Desolado, o taxista afirmou que, embora tenha sido assaltado pela primeira vez desde que começou a exercer essa função, o susto de ontem já foi suficiente para fazê-lo pensar em desistir da carreira de taxista. (FG)

Gerente considera assalto amador

Texto: Marcos Zibordi

Segundo o gerente do Banespa em Presidente Alves, o assalto ocorreu por volta de 13 horas, quando duas pessoas entraram na agência e uma delas se dirigiu até sua mesa, carregando um envelope e perguntando sobre desconto de duplicata. O indivíduo era moreno claro, de estatura baixa, usava boné e tinha sotaque nordestino. "Antes mesmo de eu dar alguma resposta, ele se dirigiu a mim e disse que era um assalto, para ficar tranqüilo. Sacou um revólver e, ao mesmo tempo, o outro rendeu o guarda do banco e tomou a arma dele".

O gerente disse que a ação foi rápida, durando menos que 5 minutos. Segundo ele, algumas pessoas nem perceberam que se tratava de um assalto. Haviam poucas pessoas na agência.

"Ele pediu para que eu passasse o dinheiro. Eu disse que não tinha dinheiro, que o dinheiro que tinha estava nos caixas e mesmo assim ele se dirigiu a apenas um guichê. Nos outros 2 eles nem mexeram". O gerente disse que os ladrões levaram cerca de R$ 4 mil.

Ele informou também que desde cedo as pessoas da cidade observaram a presença de um carro estranho nas ruas, um Vectra com placas que identificam o uso por taxistas. Mas não há nenhum táxi na cidade com aquelas características, segundo o gerente. Era o carro usado no assalto.

Segundo cálculos do gerente, haviam "cerca de meia dúzia de pessoas" na agência, na hora do assalto.

Um policial estaria na esquina do banco no momento do assalto, o que agilizou o trabalho da polícia. "Isso facilitou as coisas, o trabalho da polícia foi muito rápido, quase que perfeito".

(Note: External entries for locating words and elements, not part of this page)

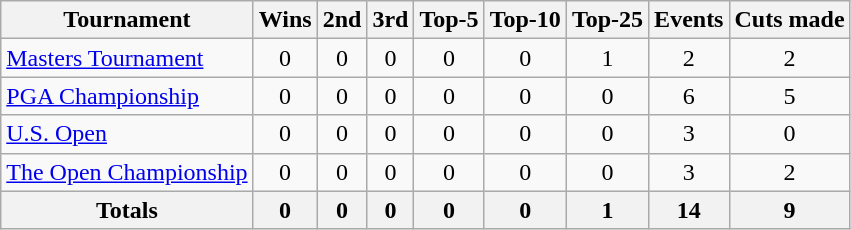
Top-5 (449, 20)
3rd (390, 20)
Wins (285, 20)
6 (689, 96)
U.S. Open (127, 134)
Cuts made (790, 20)
5 (790, 96)
Totals (127, 210)
Masters Tournament (127, 58)
Events (689, 20)
Top-10 (525, 20)
2nd (342, 20)
The Open Championship (127, 172)
Top-25 (607, 20)
Tournament (127, 20)
PGA Championship (127, 96)
9 (790, 210)
14 (689, 210)
For the text-containing cell, return its midpoint in [x, y] coordinate format. 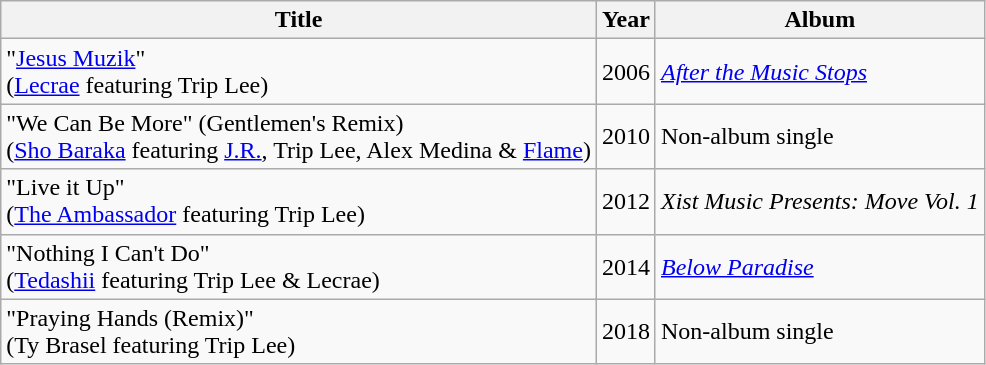
Album [820, 20]
2012 [626, 202]
2006 [626, 72]
2014 [626, 266]
"Praying Hands (Remix)" (Ty Brasel featuring Trip Lee) [299, 332]
2010 [626, 136]
"We Can Be More" (Gentlemen's Remix) (Sho Baraka featuring J.R., Trip Lee, Alex Medina & Flame) [299, 136]
After the Music Stops [820, 72]
Below Paradise [820, 266]
"Live it Up" (The Ambassador featuring Trip Lee) [299, 202]
"Jesus Muzik" (Lecrae featuring Trip Lee) [299, 72]
"Nothing I Can't Do" (Tedashii featuring Trip Lee & Lecrae) [299, 266]
2018 [626, 332]
Title [299, 20]
Xist Music Presents: Move Vol. 1 [820, 202]
Year [626, 20]
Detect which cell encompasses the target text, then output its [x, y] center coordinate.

O gerente diz que nunca sofreu nenhum assalto, mas que conseguiu contornar bem a situação. Ele disse que constantemente faz cursos, ministrados pelo banco, visando esse tipo de situação. Para ele, o assalto foi praticado por ladrões "totalmente amadores. Se fossem profissionais eles fariam mais coisas, pegariam dinheiro dos outros, jóias. Mas não, foram num caixa e só". Roubo do carro

O Vectra branco utilizado para o roubo da agência do Banespa em Presidente Alves foi roubado de um taxista em Bauru, na manhã de ontem, por volta de 6 horas da manhã, no ponto de táxi da rodoviária. José Wilson Moreira, 42 anos, o taxista, conta que pegou um passageiro moreno, de blusa, com uma bolsa preta, pedindo para ser levado na rua Nelson Bonacheli (parque Alto Alegre, final da rua Alves Seabra). "Quando eu cheguei lá na rua, na quadra 2, ele falou: é um assalto, não reage. Ele tirou um revólver, tocou até a rua de cima, falou pára aqui. Saíram mais 3 do mato. Eles me renderam e jogaram no porta-mala, estou todo rebentado de ficar dentro do porta-mala".

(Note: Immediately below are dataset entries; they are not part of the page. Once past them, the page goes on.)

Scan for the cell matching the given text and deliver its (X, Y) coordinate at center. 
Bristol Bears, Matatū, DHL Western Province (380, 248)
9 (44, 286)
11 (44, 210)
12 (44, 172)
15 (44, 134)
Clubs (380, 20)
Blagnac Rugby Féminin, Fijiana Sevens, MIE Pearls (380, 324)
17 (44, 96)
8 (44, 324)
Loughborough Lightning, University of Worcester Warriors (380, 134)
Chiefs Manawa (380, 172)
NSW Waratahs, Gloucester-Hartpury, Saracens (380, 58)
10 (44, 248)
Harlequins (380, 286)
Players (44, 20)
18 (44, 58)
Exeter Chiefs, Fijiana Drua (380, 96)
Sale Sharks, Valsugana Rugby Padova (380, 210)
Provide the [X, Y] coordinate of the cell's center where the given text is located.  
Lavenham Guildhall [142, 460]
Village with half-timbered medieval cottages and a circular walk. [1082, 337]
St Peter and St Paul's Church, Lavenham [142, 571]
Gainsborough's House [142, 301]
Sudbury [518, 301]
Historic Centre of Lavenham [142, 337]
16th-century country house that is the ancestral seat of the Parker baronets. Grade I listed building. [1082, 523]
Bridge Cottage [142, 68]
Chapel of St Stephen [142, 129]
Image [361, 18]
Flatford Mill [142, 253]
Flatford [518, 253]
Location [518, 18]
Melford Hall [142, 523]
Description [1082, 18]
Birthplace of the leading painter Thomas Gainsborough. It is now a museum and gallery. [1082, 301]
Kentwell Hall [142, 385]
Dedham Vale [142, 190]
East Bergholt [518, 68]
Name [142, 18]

O taxista ficou preso durante mais de 7 horas dentro do carro e só conseguiu sair dele no trevo do shopping de Bauru, quando a polícia conseguiu deter o carro e ??? assaltantes.

"Fiquei dentro do porta-mala, ele não parava. Eles iam encontrar com mais gente em Presidente Alves. Andou para estrada, pela cidade, andou por tudo".

Segundo o taxista, logo que o carro chegou ao local onde o motorista foi rendido, um dos assaltantes, o que fretou o serviço, teria ficado no local. Os outros 3 que saíram do mato estariam emcapuzados.